Questo intenso raffreddamento dell’area siberiana avrà una ripercussione indiretta sull’andamento del tempo in Europa e in Italia. Non tanto in termini di freddo, quanto in una ulteriore intensificazione del flusso perturbato atlantico, fra il continente nord Americano e l’Europa.
Il forte raffreddamento della Siberia orientale sta provocando un sensibile inasprimento del “gradiente termico orizzontale” e del “gradiente di geopotenziale” fra l’area siberiana e le coste cinesi orientali, con una conseguente intensificazione del flusso della “corrente a getto”, che dalla Cina, tramite il Giappone esce dal continente asiatico, spingendosi verso l’America settentrionale.

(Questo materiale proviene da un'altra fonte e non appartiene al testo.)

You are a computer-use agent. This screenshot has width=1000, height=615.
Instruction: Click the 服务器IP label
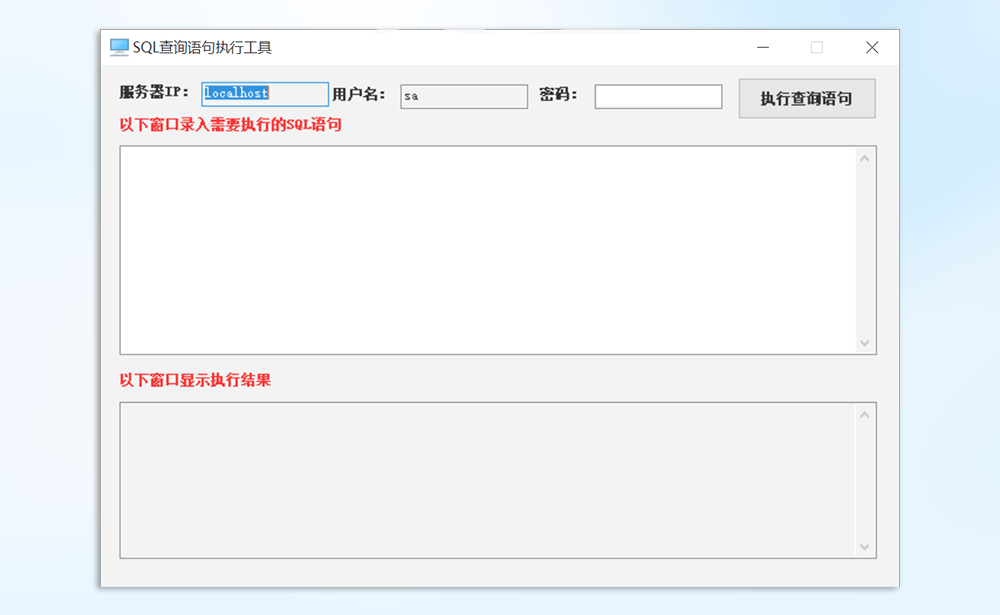[x=154, y=92]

La “corrente a getto” così forte non fa altro che alimentare il flusso umido perturbato delle medie latitudini (le famose westerlies), sia sul Pacifico che sul nord Atlantico, spingendo una serie di perturbazioni verso il nord America, con piogge molto intense sugli stati della West Coast, e dalla prossima settimana pure sull’Europa e sull’Italia.
In pratica l’effetto a cascata prodotto dal raffreddamento dell’area siberiana sarà un ulteriore rafforzamento del flusso perturbato principale sull’Atlantico settentrionale, il quale scorrerà assumendo una marcata componente zonale che penetrerà fin sull’Europa centro-orientale, dove le umide e miti correnti oceaniche riusciranno a penetrare fino al bassopiano Sarmatico.
Quindi in parole povere questo gelo che ha colpito l’area siberiana favorirà un abbassamento di latitudini del flusso perturbato atlantico, con l’ingresso di più perturbazioni oceaniche sul Mediterraneo, pronte ad attraversare il nostro Paese dalla prossima settimana, portando piogge, rovesci, temporali, neve in montagna e forti venti e mareggiate.